Voilà, c’est le midi, son soleil, ses quartiers pop­u­laires, avec le linge aux fenêtres, où passent (rapi­de­ment) les touristes. Pour les gens qui y vivent, peaux-rouges boug­noules du midi, c’est le chô­mage, la petite délin­quance, les caves. Si tu veux du tra­vail, un loge­ment, ça peut s’arranger, prends la carte du M.S.I. (ailleurs, ou en France, ce sera une autre carte, un autre Par­ti). Si tu fais ta mau­vaise tête, méfie-toi, tu vas avoir des ennuis. Pen­dant ce temps, de vieux types minables, per­suadés d’être des têtes poli­tiques, dis­courent à la cham­bre ou dans les meet­ings sur la volon­té du monde poli­tique d’ar­riv­er à résoudre la ques­tion mérid­ionale. Et le par­ti com­mu­niste ital­ien, ici, ne vaut guère mieux : sa pre­mière réac­tion, au début de l’af­faire, a été d’ex­primer offi­cielle­ment ses pro­fondes con­doléances pour cette jeune vie tranchée, celle du fas­ciste Falvel­la. Faire des dis­cours à la tri­bune con­tre le Fâchisme. Ça va bien, mais quand on le ren­con­tre tous les jours dans son quarti­er, dans la peur des autres, dans les petites his­toires minables, ou bien un soir, au coin d’une rue som­bre, qu’est-ce qu’on fait ? Pen­dant que les crétins par­lemen­taires addi­tion­nent des votes, dans les quartiers pop­u­laires de Salerne et de pas mal d’autres villes ital­i­ennes, se livrent de vraies luttes, sournois­es, et jour­nal­ières, con­tre la peur et la soumis­sion. Ces luttes, des gens comme Mari­ni peu­vent les men­er, ils sont chez eux, ils con­nais­sent le ter­rain, c’est les leurs qu’ils défend­ent. Les meet­ings anti-fas­cistes ne sont peut-être pas inutiles. Ils sont dix fois moins dan­gereux pour le patronat et les fas­cistes qu’un seul Mari­ni. Ce sont des gens comme Mari­ni que les fas­cistes essaient d’avoir, lorsqu’ils veu­lent s’im­planter, comme ils dis­ent, et con­trôler plus étroite­ment les quartiers de cer­taines villes. Et der­rière les fas­cistes, on trou­ve vite l’É­tat, ses flics et ses politi­ciens, les pro­mo­teurs, les urban­istes, les vendeurs de drogue.

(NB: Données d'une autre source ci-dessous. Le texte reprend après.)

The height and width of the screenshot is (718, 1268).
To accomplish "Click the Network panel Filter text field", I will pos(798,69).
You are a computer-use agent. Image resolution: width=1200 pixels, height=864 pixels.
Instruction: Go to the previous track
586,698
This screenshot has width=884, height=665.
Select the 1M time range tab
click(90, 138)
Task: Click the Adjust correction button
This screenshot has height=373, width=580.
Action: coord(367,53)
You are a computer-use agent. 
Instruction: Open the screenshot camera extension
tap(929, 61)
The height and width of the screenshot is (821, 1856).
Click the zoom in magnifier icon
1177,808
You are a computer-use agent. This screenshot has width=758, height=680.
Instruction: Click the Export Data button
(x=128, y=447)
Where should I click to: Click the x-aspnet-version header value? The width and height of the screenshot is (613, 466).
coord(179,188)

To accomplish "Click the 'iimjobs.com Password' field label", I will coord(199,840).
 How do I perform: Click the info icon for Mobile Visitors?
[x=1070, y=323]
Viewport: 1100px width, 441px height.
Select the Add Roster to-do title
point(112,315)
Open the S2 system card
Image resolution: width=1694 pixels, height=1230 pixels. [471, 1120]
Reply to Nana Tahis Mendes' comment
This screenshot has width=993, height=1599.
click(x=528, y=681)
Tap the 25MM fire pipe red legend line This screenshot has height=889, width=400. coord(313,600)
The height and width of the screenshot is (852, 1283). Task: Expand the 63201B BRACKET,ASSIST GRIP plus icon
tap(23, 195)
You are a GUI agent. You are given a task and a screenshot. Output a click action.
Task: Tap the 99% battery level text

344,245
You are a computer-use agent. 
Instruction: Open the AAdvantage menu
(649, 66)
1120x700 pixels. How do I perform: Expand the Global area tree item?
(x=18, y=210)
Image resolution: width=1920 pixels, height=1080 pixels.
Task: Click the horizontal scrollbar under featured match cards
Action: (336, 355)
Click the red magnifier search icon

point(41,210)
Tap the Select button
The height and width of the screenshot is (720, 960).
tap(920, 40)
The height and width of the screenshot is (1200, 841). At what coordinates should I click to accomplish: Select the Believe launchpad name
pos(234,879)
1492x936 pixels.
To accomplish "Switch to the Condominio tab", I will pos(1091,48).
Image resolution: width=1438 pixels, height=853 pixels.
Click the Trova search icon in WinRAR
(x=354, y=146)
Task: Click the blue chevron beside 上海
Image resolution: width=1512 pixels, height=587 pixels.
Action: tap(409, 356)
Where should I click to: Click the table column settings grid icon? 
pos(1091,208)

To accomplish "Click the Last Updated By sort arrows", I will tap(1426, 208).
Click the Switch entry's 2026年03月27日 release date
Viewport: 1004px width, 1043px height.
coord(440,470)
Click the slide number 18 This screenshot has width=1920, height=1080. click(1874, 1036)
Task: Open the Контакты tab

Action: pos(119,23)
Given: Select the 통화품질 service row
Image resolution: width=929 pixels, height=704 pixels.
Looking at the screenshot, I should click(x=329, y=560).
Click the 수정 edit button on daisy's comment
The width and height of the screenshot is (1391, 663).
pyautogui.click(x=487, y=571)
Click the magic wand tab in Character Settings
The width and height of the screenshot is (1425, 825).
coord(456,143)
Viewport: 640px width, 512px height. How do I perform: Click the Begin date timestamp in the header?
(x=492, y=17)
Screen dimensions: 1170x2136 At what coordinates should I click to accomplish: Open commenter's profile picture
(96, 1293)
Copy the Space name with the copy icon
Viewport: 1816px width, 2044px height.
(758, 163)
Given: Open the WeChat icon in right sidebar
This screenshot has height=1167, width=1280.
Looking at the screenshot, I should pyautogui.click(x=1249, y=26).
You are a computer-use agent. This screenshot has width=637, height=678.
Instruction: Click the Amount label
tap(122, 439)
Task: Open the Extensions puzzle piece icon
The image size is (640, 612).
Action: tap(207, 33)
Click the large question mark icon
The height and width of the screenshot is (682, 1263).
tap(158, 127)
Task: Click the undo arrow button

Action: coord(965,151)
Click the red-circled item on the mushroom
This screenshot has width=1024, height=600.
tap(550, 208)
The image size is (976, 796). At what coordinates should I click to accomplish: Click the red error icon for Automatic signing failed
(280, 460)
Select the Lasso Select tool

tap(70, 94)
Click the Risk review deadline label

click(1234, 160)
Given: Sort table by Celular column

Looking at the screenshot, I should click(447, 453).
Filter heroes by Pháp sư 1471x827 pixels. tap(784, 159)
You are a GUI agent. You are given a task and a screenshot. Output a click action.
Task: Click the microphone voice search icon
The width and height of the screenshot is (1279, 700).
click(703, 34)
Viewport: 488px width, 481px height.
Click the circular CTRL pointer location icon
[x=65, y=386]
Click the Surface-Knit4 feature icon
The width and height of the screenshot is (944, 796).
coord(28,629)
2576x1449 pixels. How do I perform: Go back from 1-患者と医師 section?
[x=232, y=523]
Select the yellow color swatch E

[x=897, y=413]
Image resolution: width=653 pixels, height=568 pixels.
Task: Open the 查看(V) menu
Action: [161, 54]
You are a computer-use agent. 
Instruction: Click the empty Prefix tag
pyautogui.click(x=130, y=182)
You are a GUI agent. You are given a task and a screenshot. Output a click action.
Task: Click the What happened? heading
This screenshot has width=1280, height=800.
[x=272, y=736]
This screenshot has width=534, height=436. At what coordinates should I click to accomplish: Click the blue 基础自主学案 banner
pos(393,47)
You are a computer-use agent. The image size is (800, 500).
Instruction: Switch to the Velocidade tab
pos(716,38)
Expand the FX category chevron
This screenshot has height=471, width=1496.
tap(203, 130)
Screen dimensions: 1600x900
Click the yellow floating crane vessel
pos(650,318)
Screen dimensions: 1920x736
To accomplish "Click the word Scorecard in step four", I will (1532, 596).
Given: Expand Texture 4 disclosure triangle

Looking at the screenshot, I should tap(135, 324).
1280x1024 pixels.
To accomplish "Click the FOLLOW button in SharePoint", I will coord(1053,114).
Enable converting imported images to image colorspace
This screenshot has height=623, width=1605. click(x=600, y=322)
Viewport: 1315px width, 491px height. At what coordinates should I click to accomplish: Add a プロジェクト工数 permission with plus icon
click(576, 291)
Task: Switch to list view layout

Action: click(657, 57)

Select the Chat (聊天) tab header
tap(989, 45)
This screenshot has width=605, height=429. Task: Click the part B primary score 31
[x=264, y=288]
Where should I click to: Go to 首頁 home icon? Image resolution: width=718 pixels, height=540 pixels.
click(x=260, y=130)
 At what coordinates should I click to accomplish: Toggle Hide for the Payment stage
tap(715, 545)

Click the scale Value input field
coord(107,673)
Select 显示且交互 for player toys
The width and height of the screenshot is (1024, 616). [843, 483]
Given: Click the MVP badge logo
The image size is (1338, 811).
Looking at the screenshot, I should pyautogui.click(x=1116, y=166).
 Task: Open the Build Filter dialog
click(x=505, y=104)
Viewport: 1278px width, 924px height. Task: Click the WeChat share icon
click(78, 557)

Le com­mis­saire Moli­no, chef de la brigade poli­tique de Padoue, pro­tégeait les poseurs de bombes fas­cistes ; on vient seule­ment en haut lieu de s’en apercevoir. Le com­mis­saire Cal­abre­si, son col­lègue de Milan, a été sup­primé par les fas­cistes, parce qu’il deve­nait trop com­pro­met­tant. Mais des fois, ces gens-là tombent sur un os. Mari­ni, c’é­tait un os, ils sont en train de s’en apercevoir ; il les emmerde autant en prison que dehors.

(Les inter­view sont extraits de Par­lan­do di Gio­van­ni Mari­ni, dans Riv­ista A., nov.-déc. 1973. Le comité de défense G. Mari­ni de Flo­rence, a édité un dossier intéres­sant. Se scampi ai fascisti ci pen­sa lo sta­to — Dal­la lot­ta al fas­cis­mo nel saler­ni­tano alle lotte nelle pri­gioni del­lo Sta­to, l’es­pe­rien­za di un pro­le­tario, Flo­rence, 1974. Sur la « stratégie de la ten­sion » des fas­cistes en Ital­ie, il y a pas mal de bouquins, j’ai lu seule­ment L’É­tat mas­sacre, Edi­tions Champ Libre, Paris, 1971).